Set of tasks
• A. In the profile of Claire Bloom, how did her father describe himself on her birth certificate?
• B. Reproduce the passage of the Claire Bloom profile between "But in her private" and "of the description.", inclusive.
• C. Proceed with the Claire Bloom profile, picking up after its final sentence.

Selected text
####

The tension between these two sides is at the heart of her success as an actress. She was brilliant on the London stage as Blanche DuBois in A Streetcar Named Desire, perfectly capturing the torment of a woman caught between the demands of genteel respectability and raging desire. Some of the same tension was also apparent in her celebrated Broadway performances as Nora in A Doll's House.
But in her private life she has suffered from what her friend Gore Vidal describes as her "neurotic" temperament. When I repeat Vidal's succinct commentary on her relationship with Philip Roth - "He's tense; she's tense" - she laughs nervously, but does not deny the accuracy of the description.
Part of the difficulty in her tumultuous love life is that she has been drawn so often to men whose anxieties and obsessions mirror her own. Her first husband, the actor Rod Steiger, didn't seem to know whether he wanted his wife to be a free spirit or an accessory to his own career. They had a child - Anna, now 42 and an opera singer - but the marriage soon collapsed when Bloom found herself attracted to one of her husband's friends, the producer Hillard Elkins.
She now acknowledges that her marriage to Elkins was an enormous mistake and describes him as having "an air of fearful anxiety", yet she was only too willing to join him in a stormy relationship, playing the "child-daughter" to his father-lover.
Significantly, her own father was largely absent from her life. It was her mother who inspired her to pursue an acting career, while her father drifted from job to job and place to place before disappearing from her life. In her childhood she was never quite certain what her father did for a living. "I later found out from my birth certificate that he described himself as a tie salesman, but I have no idea if he actually sold a tie."
After her father abandoned the family, Claire and her brother, John, lived with their mother in greatly reduced circumstances, made worse by the privations of the war. She still has vivid and painful memories of the period.
"It was so dreary and bleak, with rationing and bad food. I came to resent not only the poverty that we saw around us, but the whole caste system of Britain that made any escape from such poverty so difficult. Although you might get a taste of success, you still felt enclosed and unable to move ahead. I couldn't wait to get out of England."

####

Data section
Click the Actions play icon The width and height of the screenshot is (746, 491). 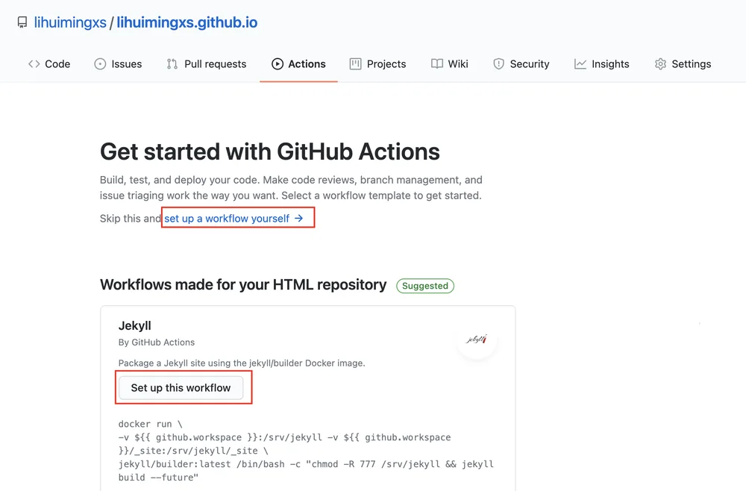(x=278, y=63)

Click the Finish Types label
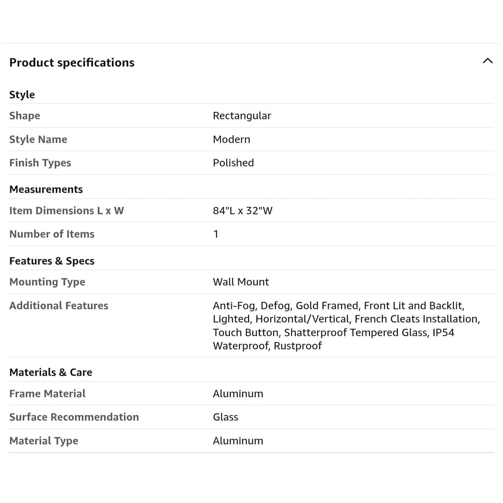(40, 163)
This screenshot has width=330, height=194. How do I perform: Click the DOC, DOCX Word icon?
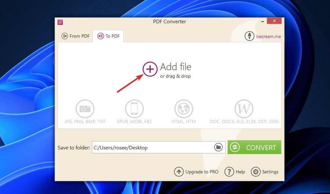coord(244,108)
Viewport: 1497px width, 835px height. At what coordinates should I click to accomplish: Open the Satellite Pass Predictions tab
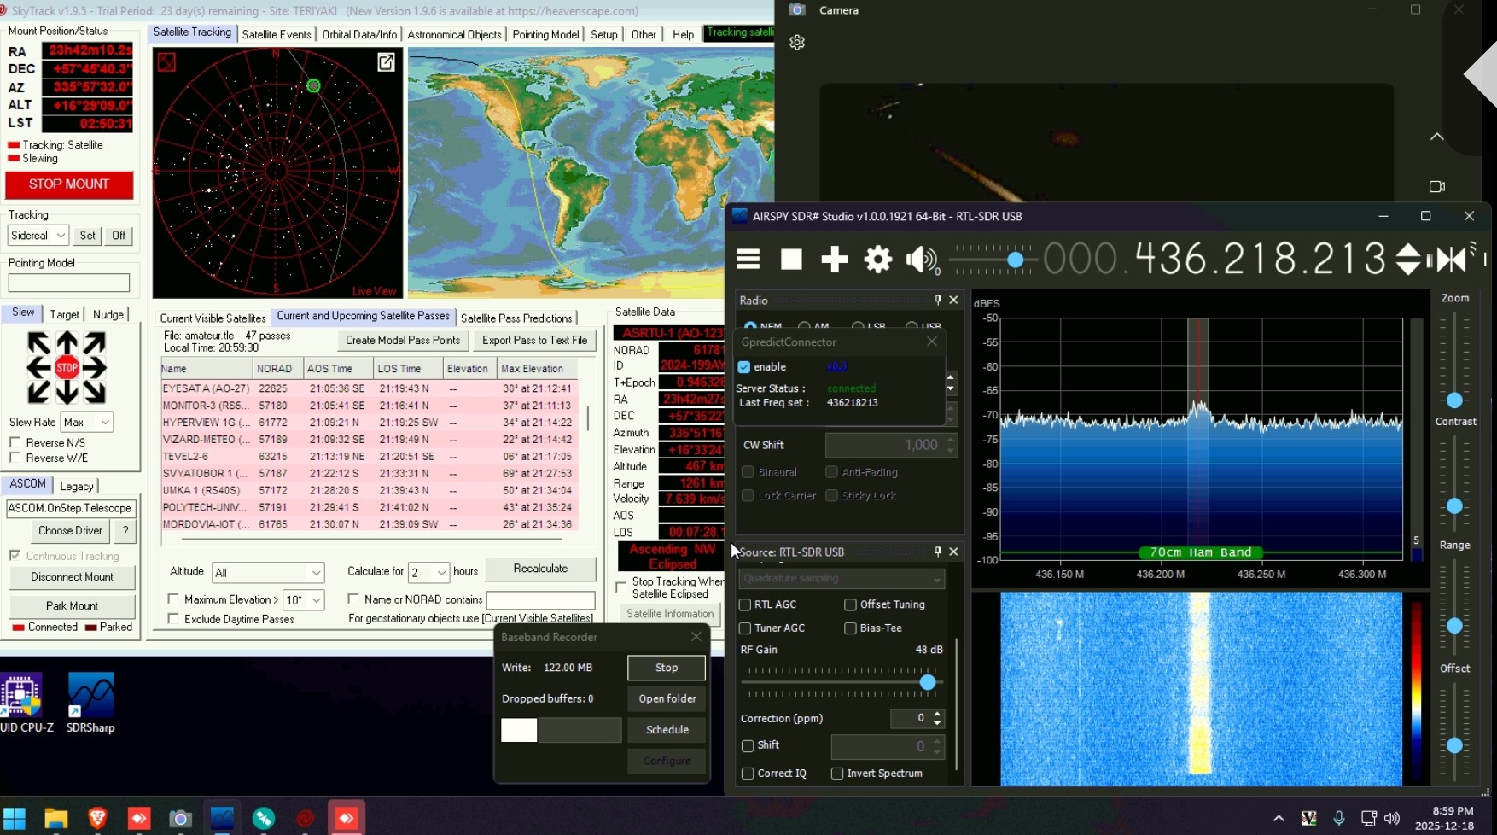coord(516,318)
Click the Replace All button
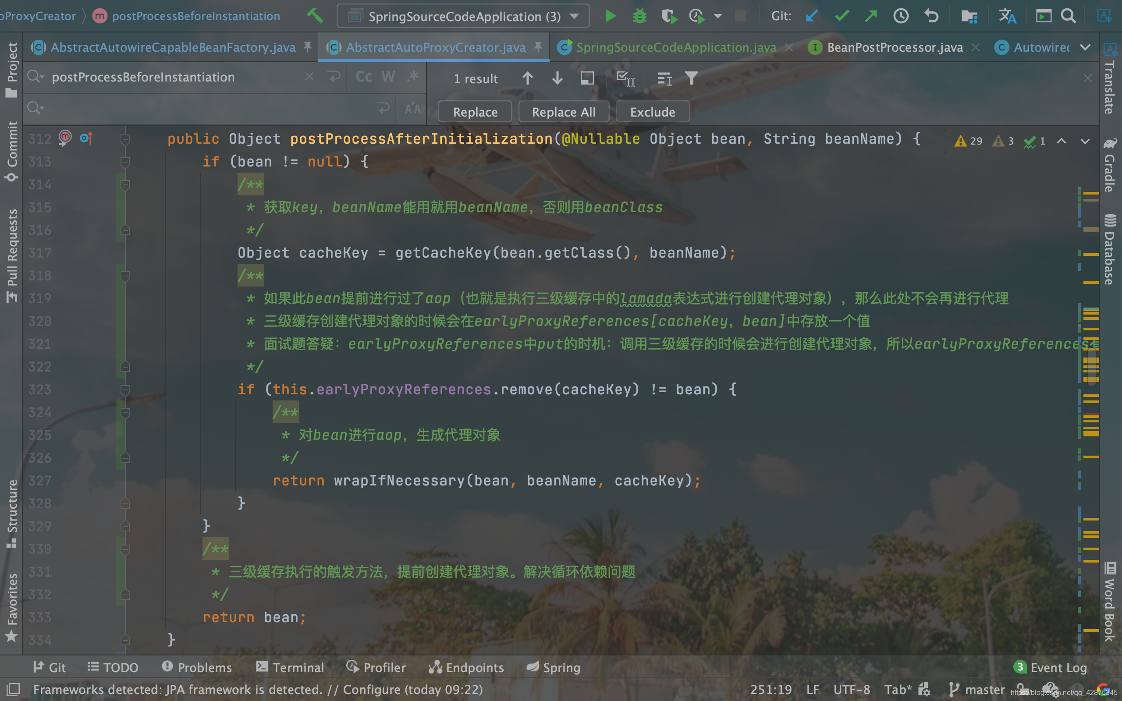Image resolution: width=1122 pixels, height=701 pixels. 563,112
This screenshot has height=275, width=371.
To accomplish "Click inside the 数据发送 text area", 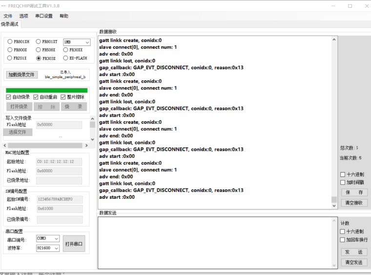I will tap(215, 242).
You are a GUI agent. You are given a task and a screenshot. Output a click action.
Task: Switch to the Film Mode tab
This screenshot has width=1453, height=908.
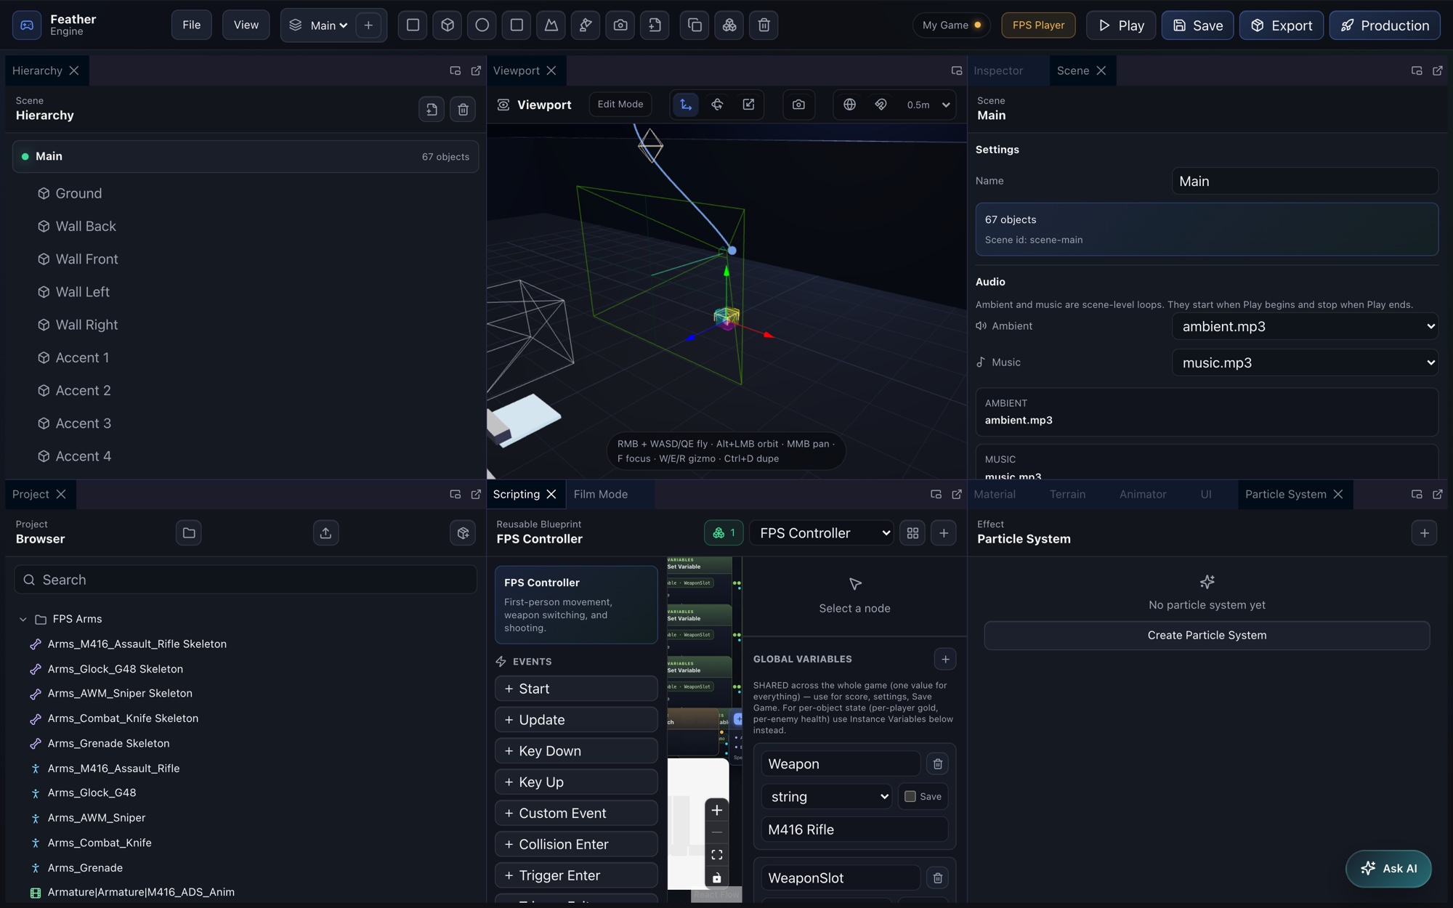click(x=601, y=495)
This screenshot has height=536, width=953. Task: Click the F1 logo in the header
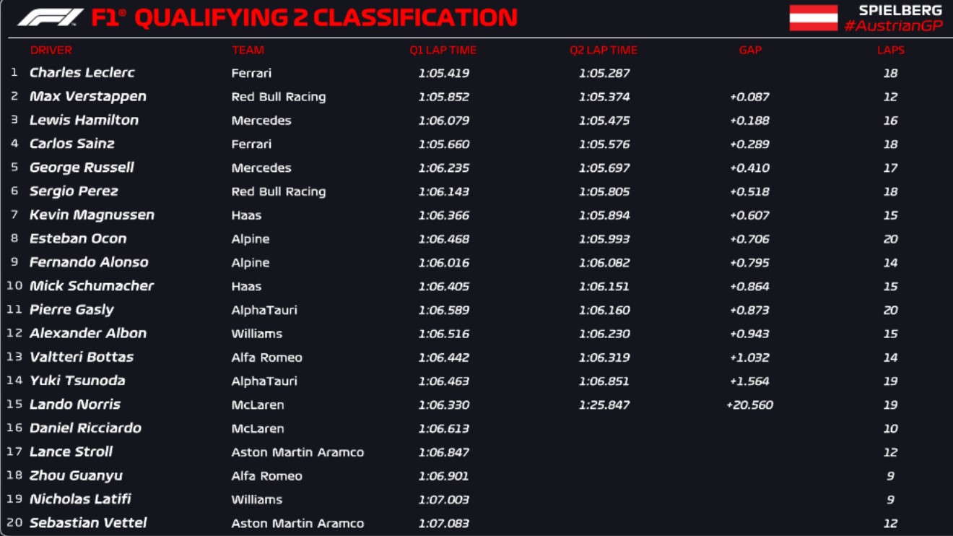[x=50, y=17]
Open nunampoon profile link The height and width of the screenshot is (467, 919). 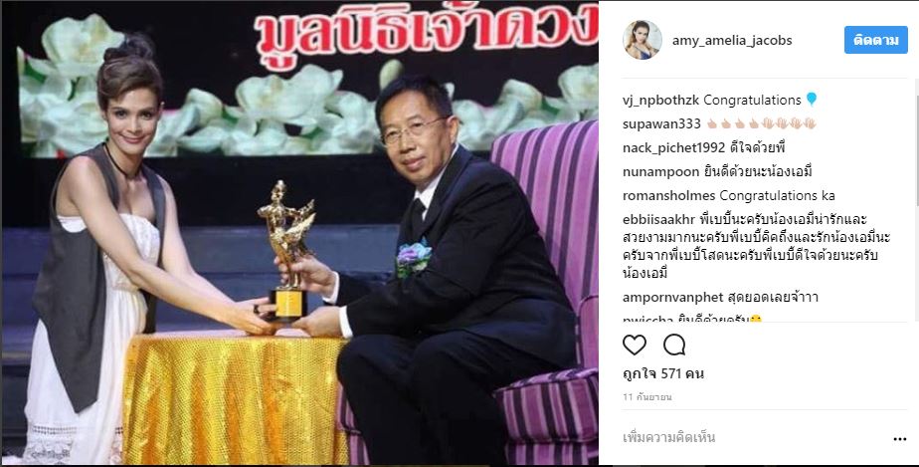click(660, 172)
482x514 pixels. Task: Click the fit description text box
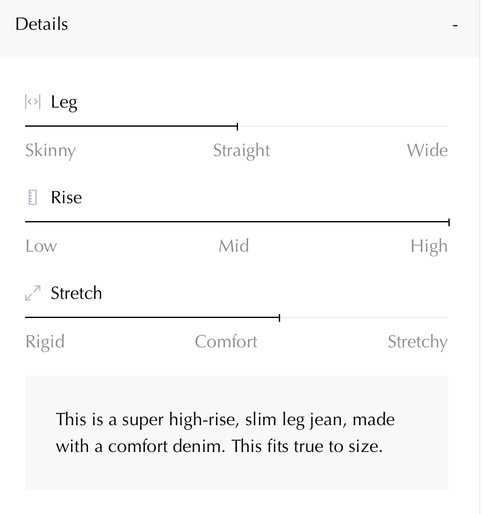[x=237, y=432]
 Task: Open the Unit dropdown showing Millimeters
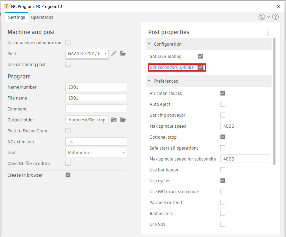tap(96, 152)
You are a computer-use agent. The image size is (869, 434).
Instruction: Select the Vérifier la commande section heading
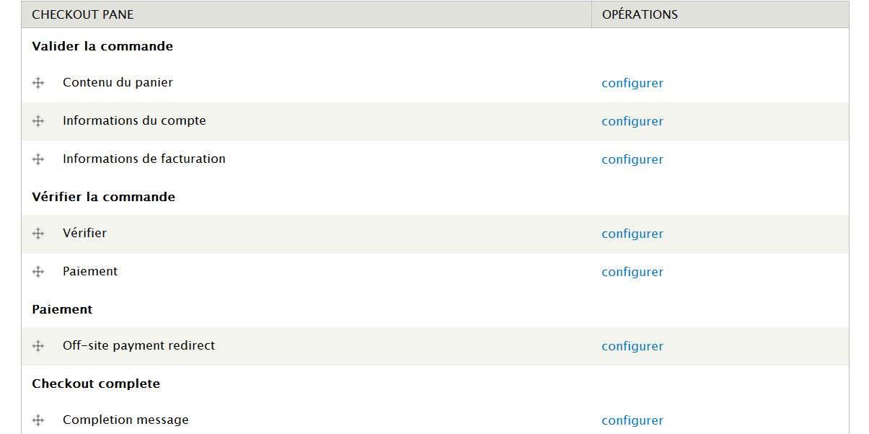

####

Final results
• A. As a tie salesman.

• B.
But in her private life she has suffered from what her friend Gore Vidal describes as her "neurotic" temperament. When I repeat Vidal's succinct commentary on her relationship with Philip Roth - "He's tense; she's tense" - she laughs nervously, but does not deny the accuracy of the description.

• C.
Her chance came in the early Fifties, when her budding career as an actress attracted the attention of Charlie Chaplin, who flew her to New York to audition for a starring part in his film Limelight. He liked what he saw and showered attention on her, generously sharing the cover of Time magazine with her when the film was launched. Suddenly, Hollywood wanted her and she made several big films in America, including The Buccaneer with Yul Brynner.
"I had acting jobs in London, but I wanted to be in America. For me, the one bright thing about England in those days was a Welshman."
She is referring to the first great love of her life, Richard Burton, who starred opposite her in Hamlet at the Old Vic. Unfortunately, he was married at the time and she was never able to enjoy more than brief periods with him.
The fact that their love was frustrated and finally faded is still a source of pain to her, and she does not have much sympathy for Elizabeth Taylor, who eventually lured him into a second marriage. There seems little doubt that he was the favourite of all her lovers.
"He had it all: intelligence, physical beauty, an incredible voice. There was no one else like him. When we were at the Old Vic, he proved that a working-class actor could make it, and I was proud of him. I thought he set a great example in a society that was, and still is, so preoccupied with class and accent."
Her resentment of social distinctions is such a favourite theme that she can't resist interrupting her praise of Burton to deliver a sharp dig at the Queen: "As long as people continue to bow to an uncultivated woman, the caste system will continue."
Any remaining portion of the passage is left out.